What’s the number one killer in the developed world right now, and the leading health problem for both sexes? Surveys would tell you that 7 out of 10 women might say it was breast cancer, but make no mistake, it’s heart disease. And it’s caused by a confluence of our diet and lifestyle. It’s not a disease of later life, either. Even at young ages, arteries can show extensive atherosclerotic plaques – the buildup of fat in the walls of the arteries that can block bloodflow, release inflammatory mediators, and rupture to cause strokes and heart attacks. Using intravascular ultrasound, a cool technique where a catheter containing an ultrasonic probe is used to create a 3D map of blood vessels from the inside, has allowed researchers to visualize extensive plaque build up in the coronary arteries of transplant donor hearts from 19 year olds who were otherwise healthy.
There is no denying the increasing prevalence of obesity in the US, and it’s spreading to other industrialized nations. This epidemic is characterized by spectrum of weight-related disorders, including hypertension, insulin resistance, obesity – these combine to form what’s known as metabolic syndrome. As many as 1/4 to 1/2 the US population may suffer from metabolic syndrome. Metabolic syndrome begins early in life, starting with sedentary children who get too many empty calories. Lots of saturated fats have been the traditional culprits, but new evidence also suggests a role for fructose.
In the US, a very vocal and powerful sugar lobby has ensured that sugar imports into the country are very expensive. As a result, the corn industry takes advantage of this to create high fructose corn syrup (HFCS) through of a process that breaks down the starch in corn into glucose, some of which is then converted into fructose enzymatically. This is then combined with glucose to be blended and formulated into various grades; these normally contain 42 percent, 55 percent or up to 90 percent fructose. This syrup is then used by commercial food manufacturers in just about every processed food you find in the US today; cereals, breads, sweets, soft drinks, condiments, prepackaged meals, fast food – it is almost ubiquitous. But is it bad for you?
More after the jump
As you may have learnt in biology, glucose is essential to all cells. It is metabolized by every cell in the body, then used to provide ATP via the Krebs cycle. This provides every living organism with the energy needed to live. Fructose, on the other hand, is not metabolized in the same way. In fact, it is only broken down in the liver, and stimulates production of glycogen, a complex polysaccharide, and lipids, so most of the energy contained gets stored, rather than used. In addition, fructose does not cause a satiating response, and does not stimulate insulin production in the short term, and can cause insulin resistance following chronic exposure. Finally, fructose also increases production of LDL cholesterol, which is the bad kind that is a driving force in CVD.
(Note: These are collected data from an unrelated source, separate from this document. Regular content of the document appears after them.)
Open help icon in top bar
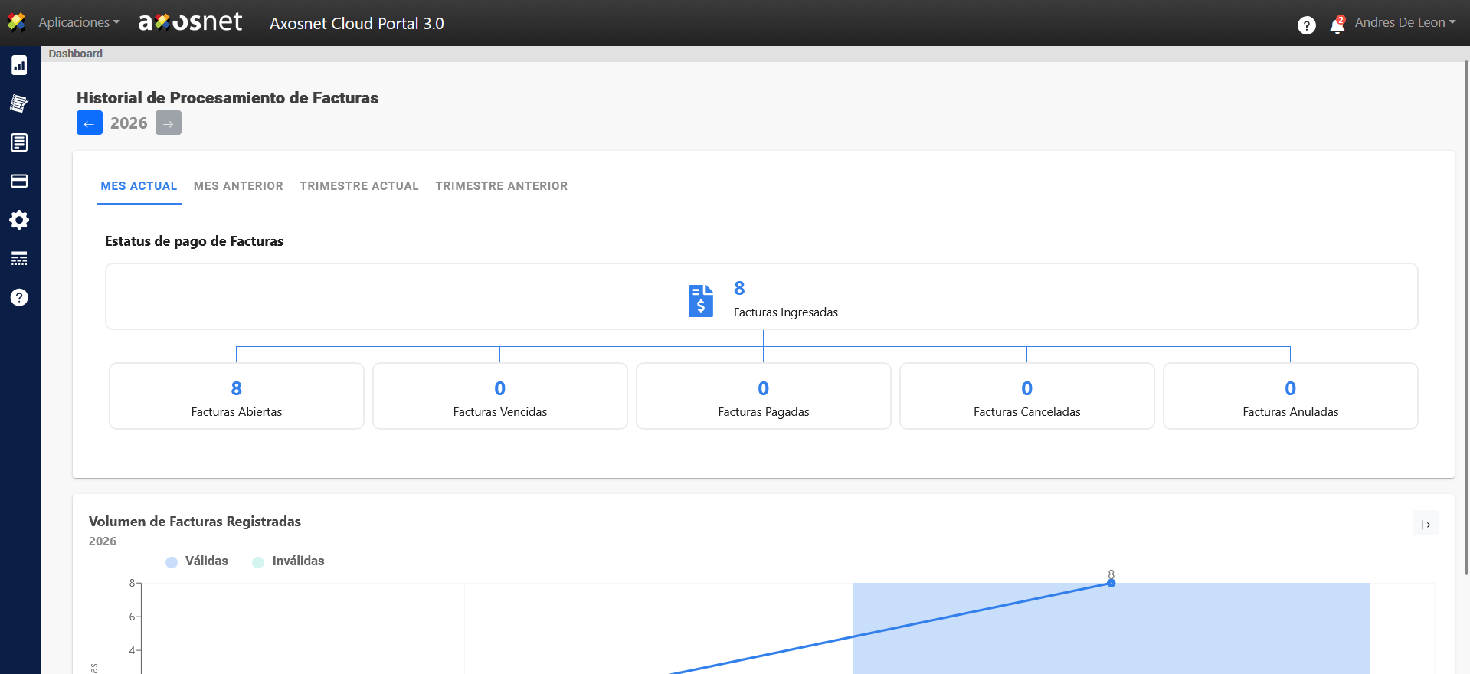The width and height of the screenshot is (1470, 674). click(x=1306, y=25)
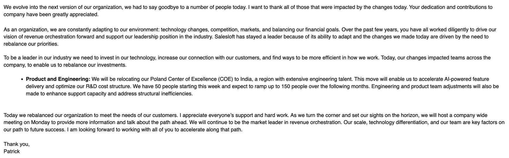Click the phrase "rebalance our priorities"
Viewport: 509px width, 158px height.
click(x=31, y=44)
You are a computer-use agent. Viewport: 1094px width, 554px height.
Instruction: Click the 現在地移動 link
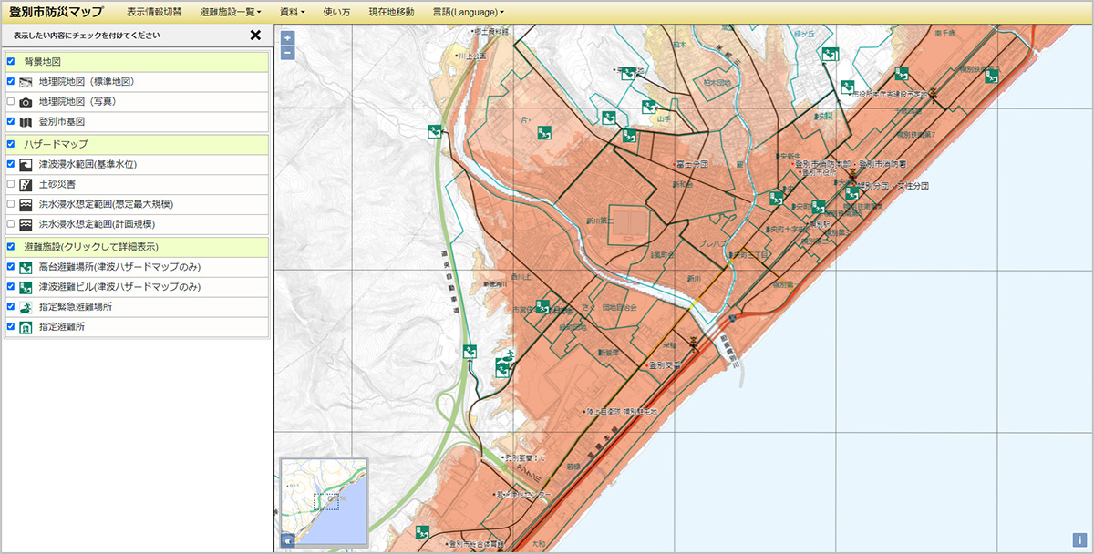[x=391, y=13]
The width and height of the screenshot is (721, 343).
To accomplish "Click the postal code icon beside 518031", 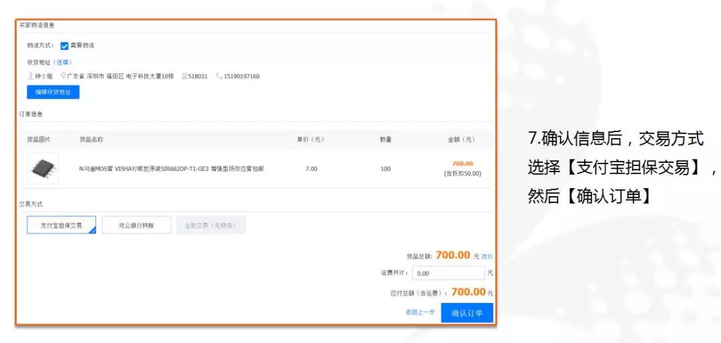I will pos(184,76).
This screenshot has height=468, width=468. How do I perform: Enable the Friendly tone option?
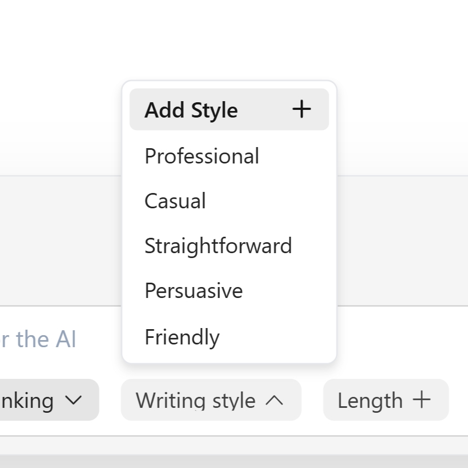tap(182, 337)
So fructose isn’t that great for us, but here it’s important to note that normal refined sugar, the kind the rest of the world uses and gets from sugar cane, also contains fructose, and in similar proportions to the lower blends of HFCS. So in and of itself, HFCS probably isn’t any worse for you than refined castor sugar. But here’s the kicker – over the past few decades, sugar intake has been increasing. Whether it be caused by consumers expectations for free refills of their enormous soft drink containers at fast food restaurants, or the inclusion of sugars in just about every prepackaged or processed food, refined sugars are making up more and more of our diets. Alongside this, children and adults are exercising less and less, preferring instead to sit in front of TV screens, content to only exercise their thumbs. As a society, we are eating ourselves to death.
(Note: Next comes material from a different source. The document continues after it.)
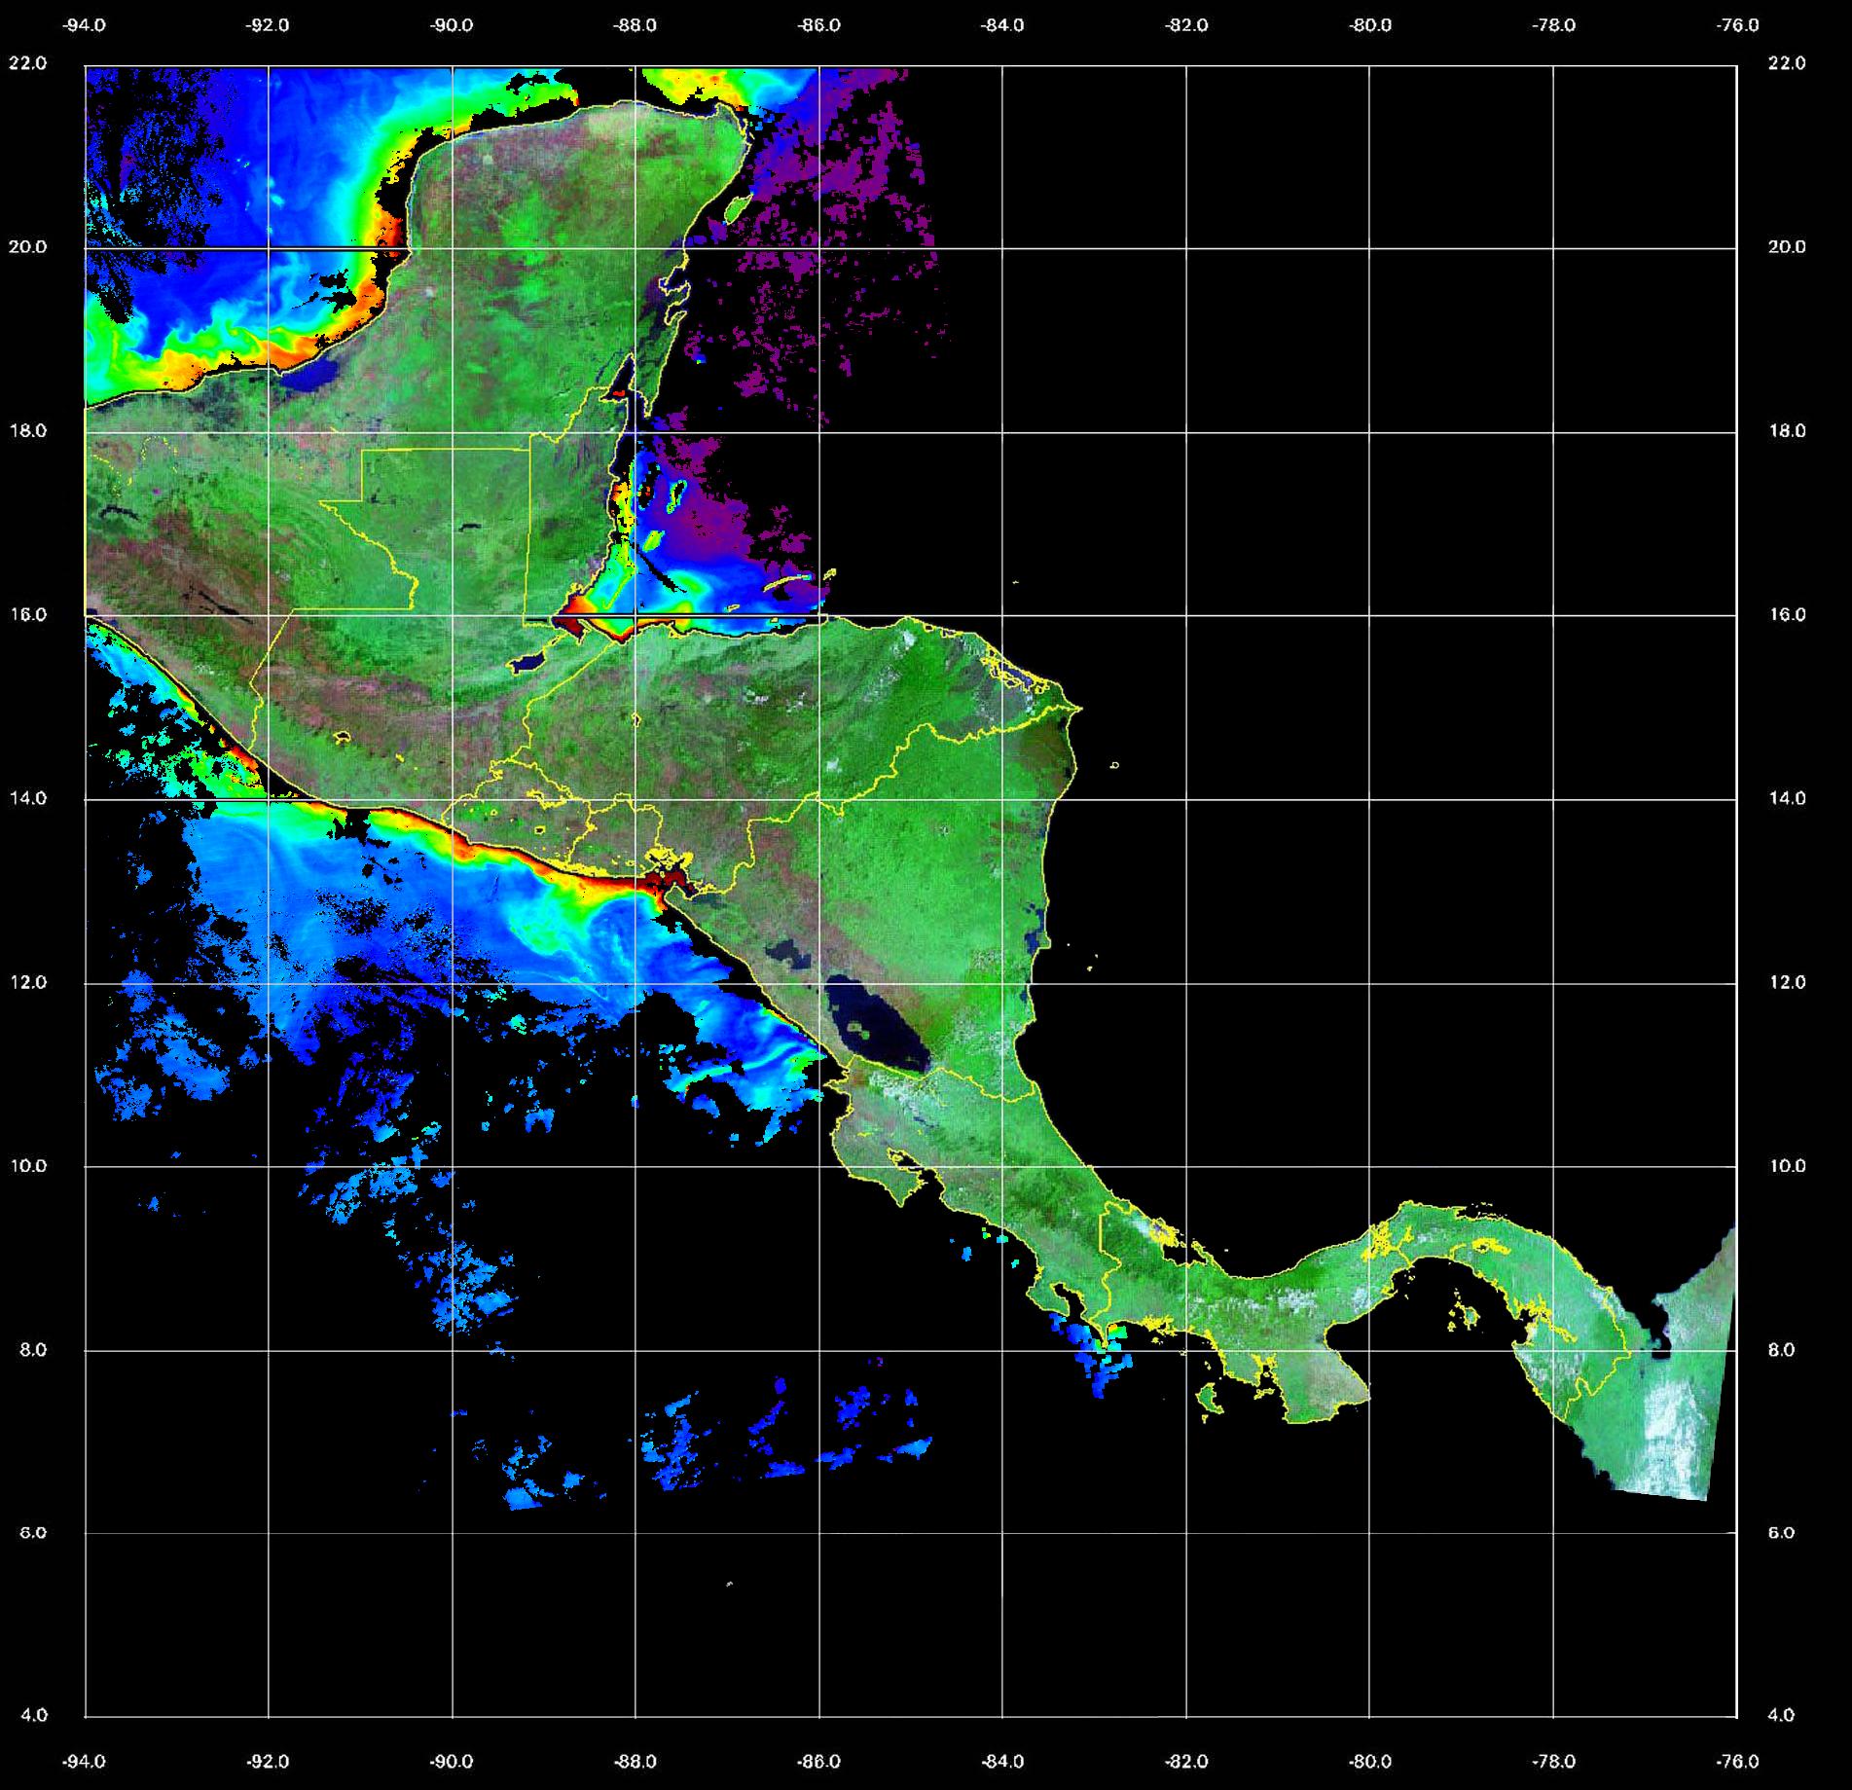
Task: Click grid intersection at longitude -78.0, latitude 14.0
Action: coord(1553,799)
Of course, not everyone is taking it lying down. Although HFCS is probably only as bad for you as refined sugar, as mentioned above, it is fast gaining notoriety amongst the general public. More and more people I speak to relate how they spend longer in the supermarket aisles, scanning ingredient labels to cut down on their intake. Raising public awareness is good. The medical profession, who spend increasing amounts of time dealing with the consequences of metabolic syndrome and our sugar addiction, are also making noise. At the annual American Medical Association conference, delegates are suggesting that a tax be levied on sugary sodas . Although I can already hear your outraged comments over this suggestion, I’m sure similar anger was present when taxes were proposed on alcohol and tobacco. As a society we have accepted that those socially damaging behaviors merit sin taxes – why should obesity be any different?
In the meantime, there are things that you can do personally to help stop the tide of this epidemic. Get some exercise. It doesn’t even need to be that much. Take the stairs instead of using the elevator at work. Walk to the corner store instead of driving. If you need to drive, park all the way on the far side of the lot. Drink more water. Eat more fresh vegetables. That kind of thing. You know your heart, and your waistline, will thank you for it.